You are a senior frontend engineer adding spring physics to UI animations.
Goal: Create a spring-like easing curve using the CSS linear() function that overshoots and oscillates before settling.
Technical constraints:
- Use the linear() easing function with 20–30 control points to approximate a damped spring.
- The curve should overshoot past 1.0, oscillate with decreasing amplitude, and settle at 1.0.
- Values above 1.0 represent overshoot; values that oscillate around 1.0 simulate spring bounce.
- Include percentage stops for precise timing of each control point.
- Use tools like linear-easing-generator.netlify.app to generate the points from spring parameters (stiffness, damping, mass).
- Include prefers-reduced-motion media query.
Edge cases:
- linear() is newer than cubic-bezier — provide a cubic-bezier fallback for older browsers.
- The overshoot can push elements outside their containers — use overflow: hidden on parents if needed.

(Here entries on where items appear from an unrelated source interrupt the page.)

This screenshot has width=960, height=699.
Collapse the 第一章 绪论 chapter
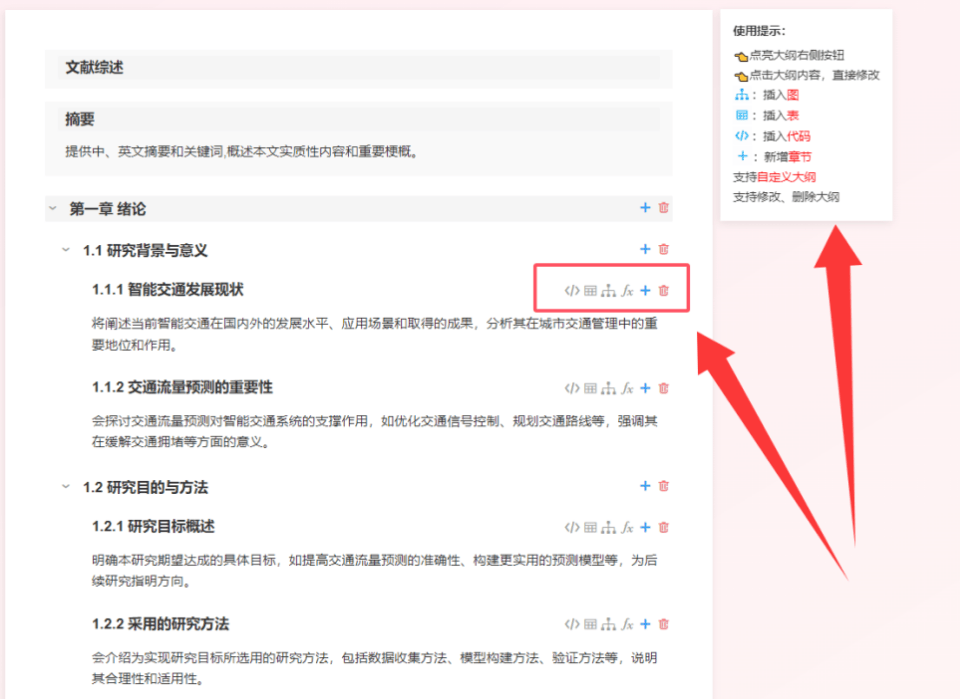(52, 209)
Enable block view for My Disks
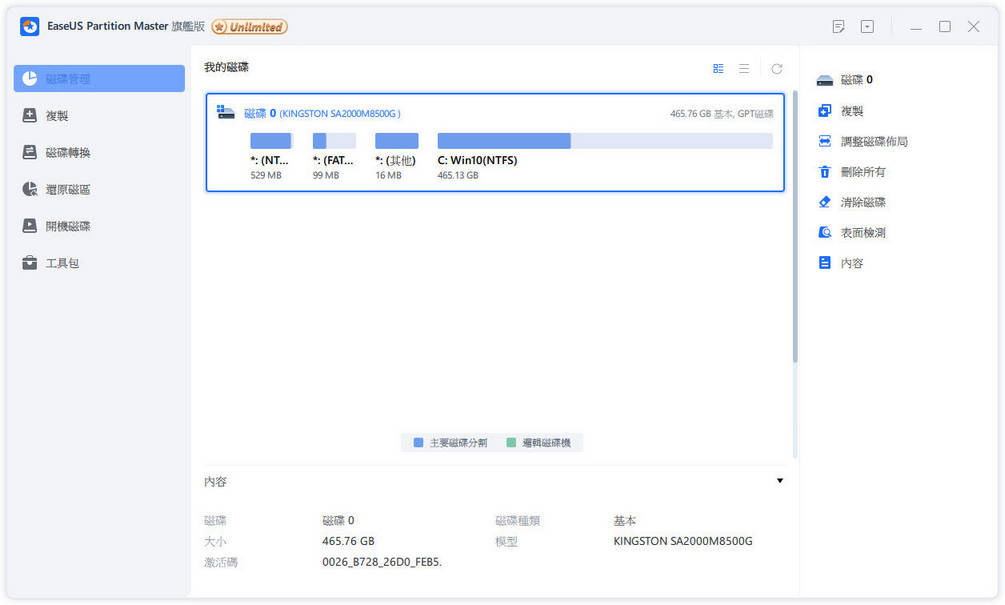This screenshot has width=1005, height=605. pyautogui.click(x=718, y=68)
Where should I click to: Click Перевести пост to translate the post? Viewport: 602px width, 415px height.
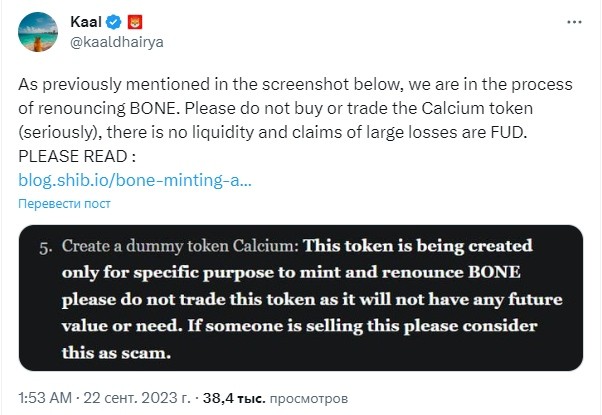pyautogui.click(x=64, y=203)
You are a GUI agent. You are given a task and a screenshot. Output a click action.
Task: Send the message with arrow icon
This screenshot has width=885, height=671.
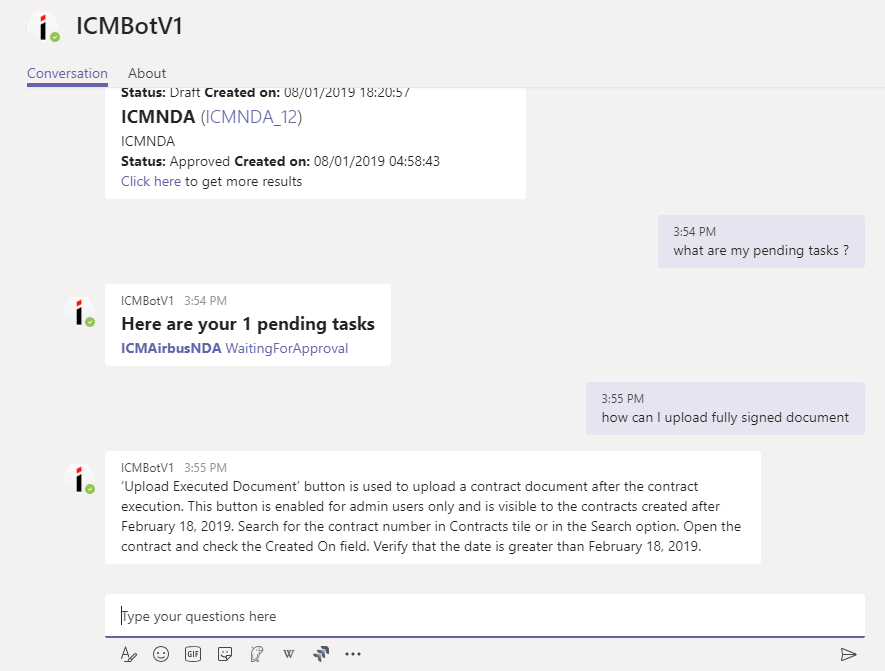[x=848, y=654]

- More control points = smoother curve but longer CSS. 25-30 points is a good balance.Why this matters in 2026
Spring animations are what make interfaces feel alive. Every native mobile platform uses spring physics — iOS, Android, and macOS all have spring-based animation primitives. Until linear(), CSS couldn't express springs because cubic-bezier() only has two control points and can't oscillate. linear() accepts arbitrary control points, letting you approximate any easing curve, including damped springs.
The logic
The linear() function defines an easing curve as a series of output values at specific time positions. The browser linearly interpolates between adjacent points. By listing values that overshoot past 1.0 (e.g., 1.163) and then oscillate back below 1.0 (e.g., 0.974) with decreasing amplitude, you create a damped spring effect. The optional percentage after each value specifies where in time that point occurs. More points give a smoother curve.
Accessibility & performance
Spring animations create oscillating motion that can be disorienting for users with vestibular disorders. Always wrap spring-animated elements in a prefers-reduced-motion check. Performance is identical to cubic-bezier — the browser resolves the curve mathematically and composites the animation on the GPU. The longer linear() definition doesn't affect runtime performance at all.